Painted boulders, created by local artist Nancy Bundy (who also painted other areas of the set) are strewn about, and Mabuza’s formidable stone sits near the center of the stage. Waving grass and weeds are projected on the back curtain, and those images inventively change from barbed wires to windswept clothesline to pouring water to faint landscapes and more as the story develops; set and projection designer Patrick W. Lord did great work.
Gordon Nimmo-Smith’s use of sound is spectacular: distant drums, hymnals, and shouts approach the actors and the audience, occasionally to the point of overwhelming, but without ever crossing over.
“A place of disgrace, of humiliation.” – Jonathan Sejake
There is much talk in the play of land ownership – this debate is, in a sense, experienced in the first act, given how Mabuza’s quiet artistic act serves as reclamation, and then passionately fought in the second.

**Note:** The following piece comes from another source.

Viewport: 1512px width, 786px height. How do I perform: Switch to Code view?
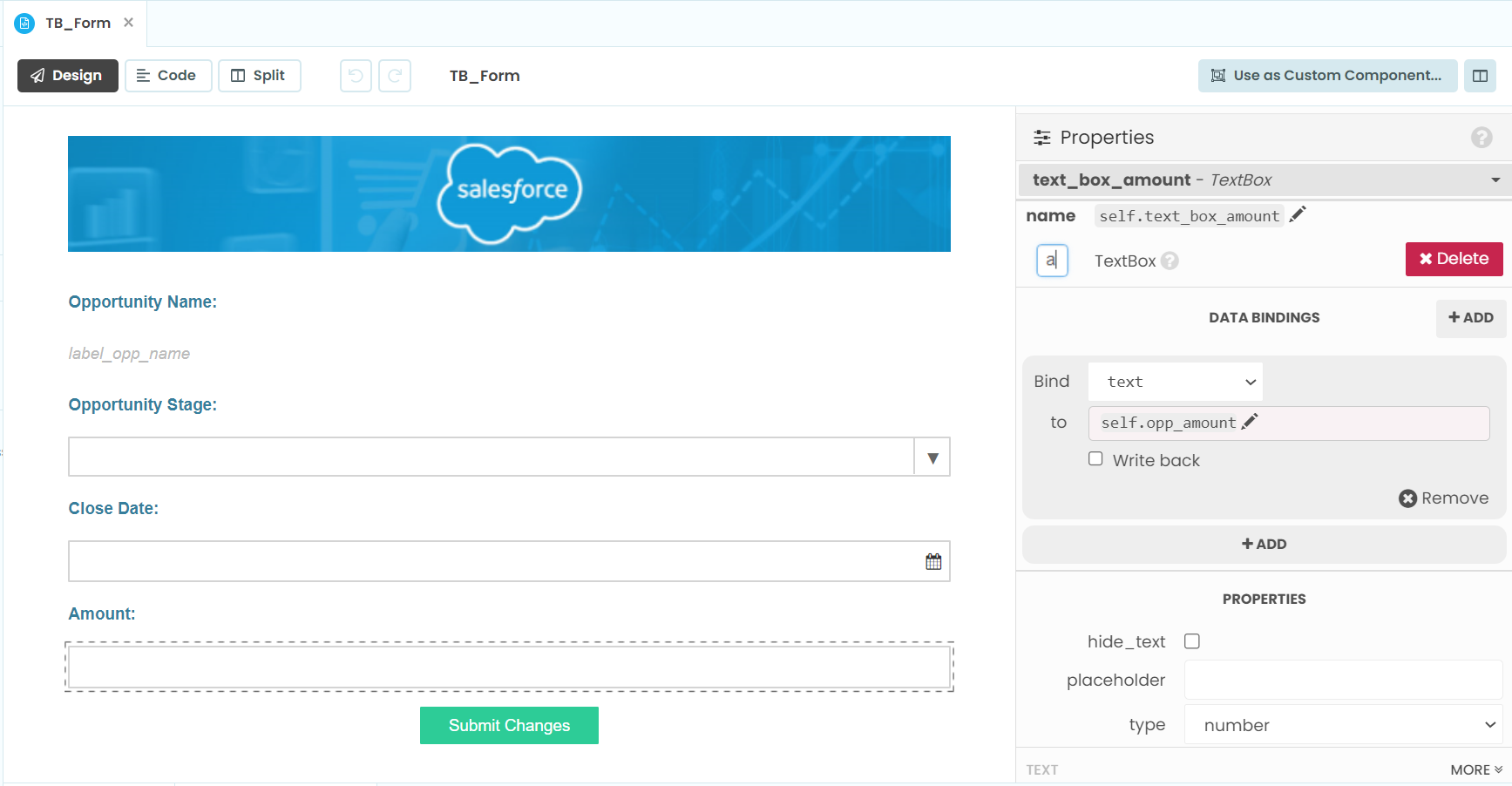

That shift of tone mirrors reality. South Africa’s revised constitution of the early nineties failed to restore land ownership to black citizens, and that question of rightful ownership influences the arguments between Jonathan and Elmarie. But their arguments extend beyond that, to Elmarie’s dread regarding the possibility of her loss of power, and the potential of violence with which that power could be seized.
This is, of course, something that has been keenly felt in America, given our debates over immigrants and minorities and women rising to positions resembling anything close to prominence. That rise is often accompanied by the harsh truths of why a rise is even necessary, and the ruling class tends to meet that truth with denial and anger and hate. It was found in the automatic repulsion of Obama, the disgust that greeted Hillary Clinton, and the subsequent movement of the “forgotten people” under Trump. Our country experienced change with the imaginary comfort of distance. Now we are on the verge of passionately, nearly violently, fighting for and against it.
Our anger seems impassable. The question isn’t whether we can reasonably disagree, but if we should even attempt to reason with starkly, cruelly opposing viewpoints. Tellingly, Fugard’s script, which explores a division greater than anything we are currently undergoing, never lacks hope.
There is a sense now that having hope is an audacious act, one that is a potential disservice. One that entertains the redemption of the irredeemable. Perhaps so, but Fugard’s play is able to wade into South Africa’s fray and stand over it, gazing down. He sees the place where these two paths converge. The river does bend.
It has been said that the best art is often a subtle or unsubtle rumination on art, and Fugard’s play is that, as well as a powerful debate about race and identity. We’re lucky to have it, and in desperate need to understand it. This South African playwright’s last work, in the hands of Alexandria’s MetroStage, is a clear signpost on a dark road. And it points to our first step forward.
Running Time: Two hours, with an intermission.